Author: Andrew Berger-Gross
As researchers, our work is greatly enriched by the wealth of economic data published by federal statistical agencies such as the Bureau of Labor Statistics. The government is able to reliably monitor economic conditions using random sample surveys, administrative data, and statistical modeling, sparing taxpayers the enormous expense (and inconvenience) of conducting a population-wide census every month. However, a byproduct of these cost-saving measures is uncertainty about the accuracy of our economic indicators (or, in statistical terms, “error.”)
Unemployment rates for states and local areas are produced using an estimation model.
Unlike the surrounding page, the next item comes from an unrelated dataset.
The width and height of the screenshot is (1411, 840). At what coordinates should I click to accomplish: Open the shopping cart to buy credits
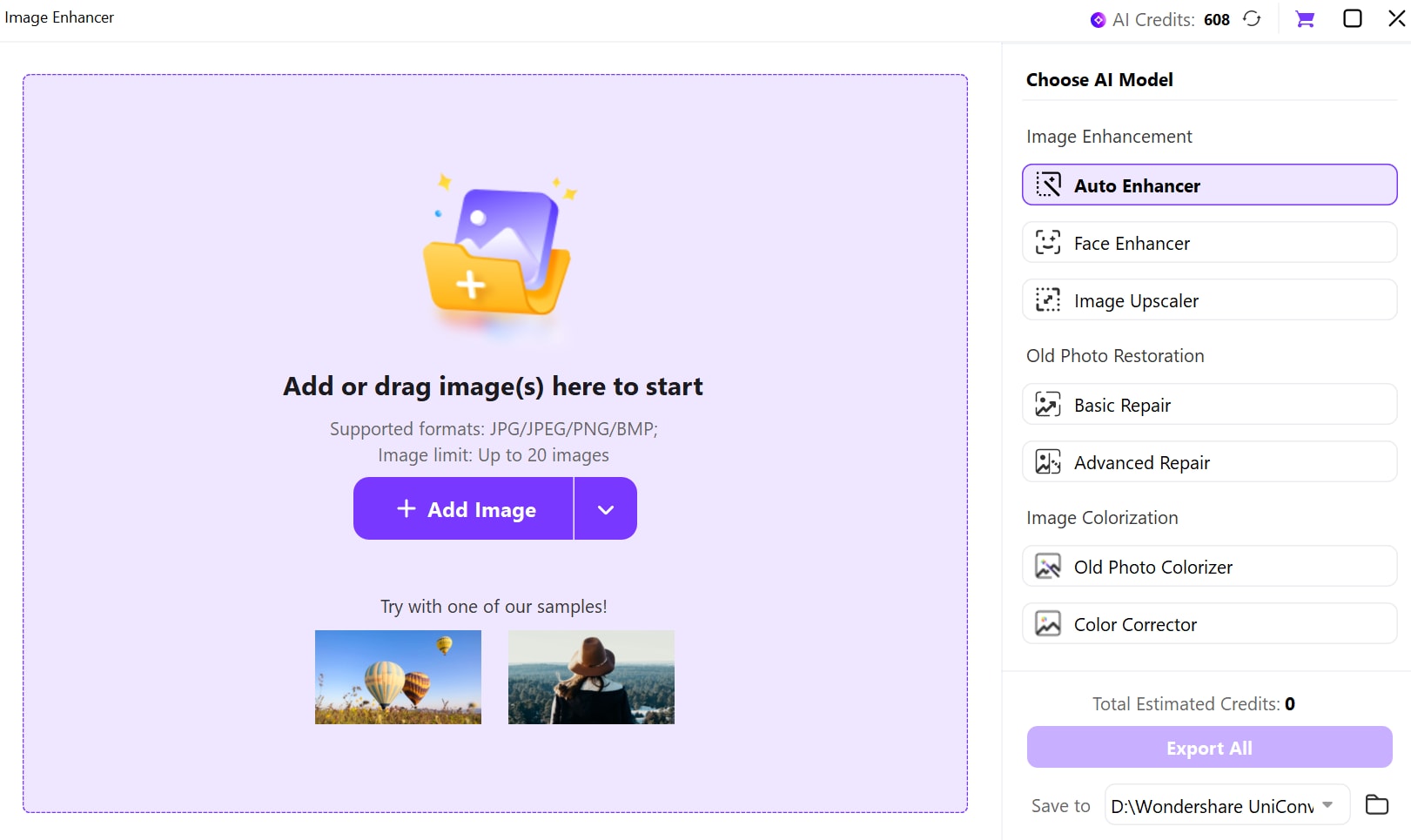1304,19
We know that, based on the uncertainty inherent in the model and its inputs, the resulting numbers are ballpark estimates. The unemployment rate for North Carolina currently has a 90 percent confidence interval of approximately 1.3 percentage points. In plain English, this means that if the published unemployment rate is 6.3 percent, we can determine with 90 percent confidence that the actual unemployment rate is somewhere between 5.7 percent and 7.0 percent. There is a 10 percent chance that the rate is even higher (or lower) than that.
There are several other, less predictable sources of error in official economic statistics, in addition to the uncertainty introduced by model-based error (or its close cousin, ”sampling error,” which results from surveying only a portion of the population.) Dr. Charles F. Manski of Northwestern University wrote an excellent article earlier this year on uncertainty in economic statistics, describing in particular sources of “nonsampling error” such as:
- Transitory uncertainty, which occurs when the government has insufficient data (or resources) to produce accurate estimates immediately, but then revises these estimates at a future date in order to incorporate new information or more resource-intensive methodology. This is why state and local unemployment rates are revised on a monthly and annual basis.
- Permanent uncertainty, which occurs when there is a defect in the estimation process — such as a significant portion of households failing to respond to a survey — that is not eventually resolved.
- Conceptual uncertainty, which occurs when there is disagreement about how to even define a concept that is being measured. This is the case for seasonal adjustment, where we are trying to eliminate “normal seasonal variation” from economic data, but there is often uncertainty about what constitutes “normal” (especially after the Great Recession.)
These sources of error are (for the most part) unavoidable in the data business. The takeaway for data users is to be aware of both the strengths and limitations of economic statistics. Remember to always consider published error measures (such as “margins of error”) and other sources of error that are not measured (such as conceptual uncertainty) when drawing your own conclusions from the data. In particular — you should focus on the long-term trends in economic indicators, not on their volatile (and error-prone) month-to-month movements.